Complex febrile seizures can often present as febrile status epilepticus at ages 6 months to 5 years. Prolonged seizures are treated the same in the acute setting whether febrile or not. Patients with focal or prolonged complex febrile seizures may warrant further investigation with EEG and neuroimaging to evaluate the presence of seizure causes. (3. 4)
An urgent EEG can rule out persistent subclinical seizures, help in the treatment of refractory status epilepticus, and distinguish PNES from an epileptic seizure. (3) (12) Some patients with refractory presentations will require medically induced coma with a burst suppression pattern on EEG to rest the brain. EEG monitoring is essential to evaluate subclinical seizures as well as the depth of induced coma.
| Outcome after status epilepticus |
Status epilepticus is associated with substantial mortality and morbidity.
It is estimated that between 2.7% and 5.2% of patients with status epilepticus die during acute hospitalization, and long-term mortality after hospitalization may increase from 3.8% to 17%. (19) (21) (35) (36)
The outcome depends on the duration of the seizure and the underlying etiology. Some of the causes of status epilepticus have high mortality and morbidity rates independent of the seizure, such as near drowning, sepsis, hemorrhagic shock, aspiration, and prolonged mechanical ventilation. (37) Refractory status epilepticus can increase mortality to 32%. (38) (39)
Neurological sequelae may include motor deficits, behavioral and developmental problems, and new-onset epilepsy. For a child presenting in status epilepticus, the chance of experiencing recurrent seizures ranges from 16% to 50%. One third of patients who present with recent onset of refractory status epilepticus subsequently develop epilepsy. (40) The likelihood of recurrent seizures is greater in individuals with an abnormal EEG, a history of febrile seizures, preexisting neurological dysfunction, or immediate postictal deficit. (21) (35) (39)

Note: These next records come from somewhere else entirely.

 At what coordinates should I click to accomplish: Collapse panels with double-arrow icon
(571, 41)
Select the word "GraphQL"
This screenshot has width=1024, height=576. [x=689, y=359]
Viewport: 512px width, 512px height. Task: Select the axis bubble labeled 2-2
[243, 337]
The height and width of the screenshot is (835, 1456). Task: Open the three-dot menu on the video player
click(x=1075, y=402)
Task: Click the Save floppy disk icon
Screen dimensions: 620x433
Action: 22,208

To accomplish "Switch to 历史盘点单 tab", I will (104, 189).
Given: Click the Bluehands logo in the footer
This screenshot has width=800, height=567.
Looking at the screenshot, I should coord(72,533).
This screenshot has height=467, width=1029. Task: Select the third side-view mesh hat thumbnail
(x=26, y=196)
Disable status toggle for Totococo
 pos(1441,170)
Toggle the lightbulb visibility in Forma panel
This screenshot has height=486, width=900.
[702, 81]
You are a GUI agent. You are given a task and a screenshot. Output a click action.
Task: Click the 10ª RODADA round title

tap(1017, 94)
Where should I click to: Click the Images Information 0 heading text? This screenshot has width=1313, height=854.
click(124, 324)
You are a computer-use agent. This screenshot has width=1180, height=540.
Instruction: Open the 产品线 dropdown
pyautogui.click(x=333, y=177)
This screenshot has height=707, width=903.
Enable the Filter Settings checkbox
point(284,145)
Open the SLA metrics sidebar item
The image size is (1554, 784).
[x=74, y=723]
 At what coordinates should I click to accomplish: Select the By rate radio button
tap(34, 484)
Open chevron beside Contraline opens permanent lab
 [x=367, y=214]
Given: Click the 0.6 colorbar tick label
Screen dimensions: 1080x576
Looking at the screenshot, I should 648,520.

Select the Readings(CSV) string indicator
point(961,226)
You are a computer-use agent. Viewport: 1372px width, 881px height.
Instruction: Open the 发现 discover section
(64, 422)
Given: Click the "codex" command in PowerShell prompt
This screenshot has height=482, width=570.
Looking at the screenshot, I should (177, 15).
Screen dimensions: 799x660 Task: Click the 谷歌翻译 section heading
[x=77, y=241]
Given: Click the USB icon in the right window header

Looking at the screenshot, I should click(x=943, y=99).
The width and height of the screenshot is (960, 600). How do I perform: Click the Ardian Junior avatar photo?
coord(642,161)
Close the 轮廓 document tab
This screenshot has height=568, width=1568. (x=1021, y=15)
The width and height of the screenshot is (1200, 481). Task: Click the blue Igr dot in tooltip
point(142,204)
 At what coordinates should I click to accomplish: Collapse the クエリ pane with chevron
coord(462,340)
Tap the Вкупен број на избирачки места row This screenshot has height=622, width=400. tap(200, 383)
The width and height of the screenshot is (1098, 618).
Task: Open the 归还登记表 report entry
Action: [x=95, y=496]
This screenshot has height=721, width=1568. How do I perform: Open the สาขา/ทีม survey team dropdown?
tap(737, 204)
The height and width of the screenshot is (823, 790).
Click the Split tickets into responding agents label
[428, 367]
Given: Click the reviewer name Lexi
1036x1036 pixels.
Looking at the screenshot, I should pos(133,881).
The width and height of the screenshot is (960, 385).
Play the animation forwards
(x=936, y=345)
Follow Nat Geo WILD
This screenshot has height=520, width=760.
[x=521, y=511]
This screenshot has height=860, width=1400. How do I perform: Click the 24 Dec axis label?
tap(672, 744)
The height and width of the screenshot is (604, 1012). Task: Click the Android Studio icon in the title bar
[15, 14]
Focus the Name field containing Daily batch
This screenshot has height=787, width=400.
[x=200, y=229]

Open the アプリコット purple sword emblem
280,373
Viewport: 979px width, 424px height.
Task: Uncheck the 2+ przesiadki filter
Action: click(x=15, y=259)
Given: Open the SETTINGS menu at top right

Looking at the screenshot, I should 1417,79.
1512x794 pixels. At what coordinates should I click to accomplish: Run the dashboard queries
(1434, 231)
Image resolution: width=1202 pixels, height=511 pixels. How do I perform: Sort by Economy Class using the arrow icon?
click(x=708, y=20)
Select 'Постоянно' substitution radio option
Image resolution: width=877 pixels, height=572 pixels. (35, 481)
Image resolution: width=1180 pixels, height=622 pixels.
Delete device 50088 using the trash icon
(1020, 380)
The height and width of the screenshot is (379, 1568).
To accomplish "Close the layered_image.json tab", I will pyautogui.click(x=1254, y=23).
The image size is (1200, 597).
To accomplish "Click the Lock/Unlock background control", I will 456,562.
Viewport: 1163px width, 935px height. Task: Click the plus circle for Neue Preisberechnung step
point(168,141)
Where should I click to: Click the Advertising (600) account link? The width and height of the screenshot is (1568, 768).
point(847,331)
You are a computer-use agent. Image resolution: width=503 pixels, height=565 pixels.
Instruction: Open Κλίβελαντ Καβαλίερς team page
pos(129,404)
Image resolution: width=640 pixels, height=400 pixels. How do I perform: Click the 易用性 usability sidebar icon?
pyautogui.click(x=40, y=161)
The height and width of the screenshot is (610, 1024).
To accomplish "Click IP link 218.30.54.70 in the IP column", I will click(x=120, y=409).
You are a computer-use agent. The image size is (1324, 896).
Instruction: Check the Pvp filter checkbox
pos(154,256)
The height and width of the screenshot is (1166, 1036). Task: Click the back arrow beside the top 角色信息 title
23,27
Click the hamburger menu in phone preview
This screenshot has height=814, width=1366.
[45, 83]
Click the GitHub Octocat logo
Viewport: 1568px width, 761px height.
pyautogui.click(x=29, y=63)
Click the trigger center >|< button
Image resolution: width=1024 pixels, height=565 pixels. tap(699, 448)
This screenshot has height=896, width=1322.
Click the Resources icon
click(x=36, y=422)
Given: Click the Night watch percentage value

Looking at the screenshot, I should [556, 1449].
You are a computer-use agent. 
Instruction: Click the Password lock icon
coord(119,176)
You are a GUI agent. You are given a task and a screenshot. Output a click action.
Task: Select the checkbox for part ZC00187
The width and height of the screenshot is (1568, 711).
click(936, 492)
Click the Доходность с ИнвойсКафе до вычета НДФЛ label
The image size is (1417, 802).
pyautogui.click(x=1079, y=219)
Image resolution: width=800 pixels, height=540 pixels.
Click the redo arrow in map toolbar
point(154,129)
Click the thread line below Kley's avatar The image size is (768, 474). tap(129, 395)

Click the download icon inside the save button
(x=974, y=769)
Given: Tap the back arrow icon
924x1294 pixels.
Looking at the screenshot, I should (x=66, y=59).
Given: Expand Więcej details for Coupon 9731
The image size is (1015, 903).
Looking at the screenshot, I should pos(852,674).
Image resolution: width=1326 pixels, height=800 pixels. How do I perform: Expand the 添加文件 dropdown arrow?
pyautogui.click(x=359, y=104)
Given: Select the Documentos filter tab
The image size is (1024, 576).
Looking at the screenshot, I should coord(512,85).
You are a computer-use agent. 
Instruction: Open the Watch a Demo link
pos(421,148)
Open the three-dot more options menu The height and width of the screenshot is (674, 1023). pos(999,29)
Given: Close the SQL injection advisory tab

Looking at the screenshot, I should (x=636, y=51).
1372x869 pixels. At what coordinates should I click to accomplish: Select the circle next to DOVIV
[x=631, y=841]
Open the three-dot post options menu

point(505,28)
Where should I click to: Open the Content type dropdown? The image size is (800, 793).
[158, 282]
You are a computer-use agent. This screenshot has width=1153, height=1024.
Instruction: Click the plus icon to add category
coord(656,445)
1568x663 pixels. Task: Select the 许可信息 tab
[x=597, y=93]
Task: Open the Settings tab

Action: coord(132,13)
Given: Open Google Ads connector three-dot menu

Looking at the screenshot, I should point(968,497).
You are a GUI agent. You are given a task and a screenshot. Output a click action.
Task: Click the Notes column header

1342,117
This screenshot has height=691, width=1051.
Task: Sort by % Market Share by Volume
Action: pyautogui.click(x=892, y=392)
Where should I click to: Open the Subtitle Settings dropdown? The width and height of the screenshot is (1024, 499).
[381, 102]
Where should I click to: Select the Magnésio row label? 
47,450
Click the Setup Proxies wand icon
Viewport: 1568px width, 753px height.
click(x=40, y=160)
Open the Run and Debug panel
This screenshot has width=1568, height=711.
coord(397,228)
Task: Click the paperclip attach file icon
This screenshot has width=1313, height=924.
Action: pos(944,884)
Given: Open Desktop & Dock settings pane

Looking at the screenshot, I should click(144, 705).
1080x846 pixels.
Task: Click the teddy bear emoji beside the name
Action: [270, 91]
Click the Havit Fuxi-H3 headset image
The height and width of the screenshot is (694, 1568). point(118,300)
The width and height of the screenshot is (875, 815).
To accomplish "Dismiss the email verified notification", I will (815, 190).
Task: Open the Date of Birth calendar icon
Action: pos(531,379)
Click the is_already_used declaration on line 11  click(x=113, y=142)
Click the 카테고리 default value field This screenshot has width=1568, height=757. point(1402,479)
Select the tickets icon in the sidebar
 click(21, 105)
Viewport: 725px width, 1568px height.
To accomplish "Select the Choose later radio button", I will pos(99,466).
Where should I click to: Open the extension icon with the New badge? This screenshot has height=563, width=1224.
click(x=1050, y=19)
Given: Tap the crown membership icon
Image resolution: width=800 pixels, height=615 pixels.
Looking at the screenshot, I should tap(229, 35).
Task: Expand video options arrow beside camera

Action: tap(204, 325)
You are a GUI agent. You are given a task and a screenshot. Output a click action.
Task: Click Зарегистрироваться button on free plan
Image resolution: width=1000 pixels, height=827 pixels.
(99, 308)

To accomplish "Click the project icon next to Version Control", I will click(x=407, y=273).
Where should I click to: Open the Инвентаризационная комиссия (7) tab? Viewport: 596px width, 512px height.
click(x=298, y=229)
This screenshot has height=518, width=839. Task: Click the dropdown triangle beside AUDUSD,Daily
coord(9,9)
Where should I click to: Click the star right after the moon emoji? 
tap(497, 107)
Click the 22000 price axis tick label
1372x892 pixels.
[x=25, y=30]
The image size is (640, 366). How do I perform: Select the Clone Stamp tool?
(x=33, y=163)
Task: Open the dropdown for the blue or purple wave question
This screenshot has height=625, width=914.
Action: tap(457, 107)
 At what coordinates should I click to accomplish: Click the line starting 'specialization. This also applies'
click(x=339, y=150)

Patients with status epilepticus are also at risk for focal deficits, behavioral disorders, and cognitive disorders. (21) Patients with symptomatic epilepsy are more likely than patients with epilepsy of unknown cause to have neurocognitive and behavioral problems. Up to a third of patients will develop cognitive and behavioral problems after status epilepticus. (19) (41)
Early age of onset and duration of status epilepticus are the strongest predictors of worse neurocognitive outcomes. (42) Close monitoring of a patient’s development, behavior, and cognition by both the neurologist and the pediatrician is essential after status epilepticus. The American Academy of Pediatrics serves as the National Coordinating Center for Epilepsy, with excellent resources available to both physicians and caregivers on epilepsy and its comorbidities. (43)
The sometimes poor outcome of pediatric status epilepticus combined with the safety of rescue medications contributed to the shift toward earlier intervention. There is a critical interval if status epilepticus is to be stopped before neuronal injury. Often the first doctors to treat children with status epilepticus, pediatricians, play a vital role in improving a child’s outcome by preventing status epilepticus and rapidly initiating acute seizure treatment.